- **Exercise requirements**:
Every line with "checkbox" in it must be copied from the data.

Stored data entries
########

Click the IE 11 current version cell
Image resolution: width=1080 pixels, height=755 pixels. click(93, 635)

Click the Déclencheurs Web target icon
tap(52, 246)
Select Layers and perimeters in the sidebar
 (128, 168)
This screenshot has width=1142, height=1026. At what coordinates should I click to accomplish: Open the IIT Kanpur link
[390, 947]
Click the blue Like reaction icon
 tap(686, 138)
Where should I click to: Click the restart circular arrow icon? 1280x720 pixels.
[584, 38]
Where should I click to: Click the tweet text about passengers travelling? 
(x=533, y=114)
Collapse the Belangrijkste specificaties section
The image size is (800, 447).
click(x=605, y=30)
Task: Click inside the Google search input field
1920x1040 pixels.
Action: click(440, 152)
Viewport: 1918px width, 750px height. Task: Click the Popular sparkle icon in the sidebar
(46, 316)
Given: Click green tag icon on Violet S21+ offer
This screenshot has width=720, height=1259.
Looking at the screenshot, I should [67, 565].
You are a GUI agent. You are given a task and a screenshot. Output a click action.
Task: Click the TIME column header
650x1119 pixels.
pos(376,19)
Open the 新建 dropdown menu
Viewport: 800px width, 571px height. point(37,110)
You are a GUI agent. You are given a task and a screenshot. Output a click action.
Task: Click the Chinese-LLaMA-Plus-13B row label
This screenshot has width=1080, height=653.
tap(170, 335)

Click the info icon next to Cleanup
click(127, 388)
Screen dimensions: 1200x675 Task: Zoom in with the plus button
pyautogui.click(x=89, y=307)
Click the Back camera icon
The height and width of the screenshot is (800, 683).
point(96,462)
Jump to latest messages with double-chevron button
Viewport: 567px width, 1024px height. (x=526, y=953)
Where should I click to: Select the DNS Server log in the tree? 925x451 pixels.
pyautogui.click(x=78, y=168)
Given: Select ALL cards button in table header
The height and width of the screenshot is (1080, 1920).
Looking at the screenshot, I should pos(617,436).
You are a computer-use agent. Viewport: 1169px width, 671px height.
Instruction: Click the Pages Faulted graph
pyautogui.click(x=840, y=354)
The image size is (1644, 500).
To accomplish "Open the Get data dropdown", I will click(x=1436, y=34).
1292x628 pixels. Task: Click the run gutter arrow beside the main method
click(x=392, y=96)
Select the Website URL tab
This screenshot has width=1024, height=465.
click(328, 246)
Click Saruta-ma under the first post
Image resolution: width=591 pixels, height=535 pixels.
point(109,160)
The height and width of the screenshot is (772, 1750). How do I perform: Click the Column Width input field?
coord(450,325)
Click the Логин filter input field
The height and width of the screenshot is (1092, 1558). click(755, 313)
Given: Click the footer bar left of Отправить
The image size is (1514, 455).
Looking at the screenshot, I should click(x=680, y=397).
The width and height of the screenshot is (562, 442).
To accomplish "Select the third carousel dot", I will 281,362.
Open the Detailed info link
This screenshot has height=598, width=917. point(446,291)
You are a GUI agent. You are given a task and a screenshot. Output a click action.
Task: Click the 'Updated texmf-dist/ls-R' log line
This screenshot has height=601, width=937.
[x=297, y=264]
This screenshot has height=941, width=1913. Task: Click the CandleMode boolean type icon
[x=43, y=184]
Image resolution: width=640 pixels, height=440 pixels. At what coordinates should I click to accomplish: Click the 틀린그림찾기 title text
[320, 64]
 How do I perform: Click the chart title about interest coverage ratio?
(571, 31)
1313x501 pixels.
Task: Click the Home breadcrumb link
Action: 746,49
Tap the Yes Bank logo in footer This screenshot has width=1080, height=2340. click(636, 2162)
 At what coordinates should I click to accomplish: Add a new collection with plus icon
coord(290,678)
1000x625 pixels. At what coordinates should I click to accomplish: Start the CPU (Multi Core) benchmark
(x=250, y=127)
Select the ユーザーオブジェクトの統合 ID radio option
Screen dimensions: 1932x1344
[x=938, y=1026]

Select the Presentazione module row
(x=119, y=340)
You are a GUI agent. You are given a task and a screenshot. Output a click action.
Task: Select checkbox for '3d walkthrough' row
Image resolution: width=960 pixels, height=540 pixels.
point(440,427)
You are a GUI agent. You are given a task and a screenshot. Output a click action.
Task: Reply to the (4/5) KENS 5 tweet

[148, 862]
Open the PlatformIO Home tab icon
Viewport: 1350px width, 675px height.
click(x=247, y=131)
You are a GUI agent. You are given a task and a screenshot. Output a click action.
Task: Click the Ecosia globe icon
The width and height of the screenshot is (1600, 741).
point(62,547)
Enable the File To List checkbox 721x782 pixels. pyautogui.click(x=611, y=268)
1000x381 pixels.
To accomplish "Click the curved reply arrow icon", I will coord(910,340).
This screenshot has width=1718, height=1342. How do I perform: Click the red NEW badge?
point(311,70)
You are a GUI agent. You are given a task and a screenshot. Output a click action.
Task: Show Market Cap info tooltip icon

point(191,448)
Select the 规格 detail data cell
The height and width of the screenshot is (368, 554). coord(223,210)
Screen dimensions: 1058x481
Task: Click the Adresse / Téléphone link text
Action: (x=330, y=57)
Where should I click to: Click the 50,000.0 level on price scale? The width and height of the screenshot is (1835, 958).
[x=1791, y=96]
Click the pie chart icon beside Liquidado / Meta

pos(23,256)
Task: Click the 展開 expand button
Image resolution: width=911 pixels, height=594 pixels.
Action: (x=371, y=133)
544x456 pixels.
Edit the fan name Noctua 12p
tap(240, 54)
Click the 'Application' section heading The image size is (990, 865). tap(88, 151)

########

- **Written answer**:
Task: Select checkbox for '3d walkthrough' row
Enable the File To List checkbox 721x782 pixels. pyautogui.click(x=611, y=268)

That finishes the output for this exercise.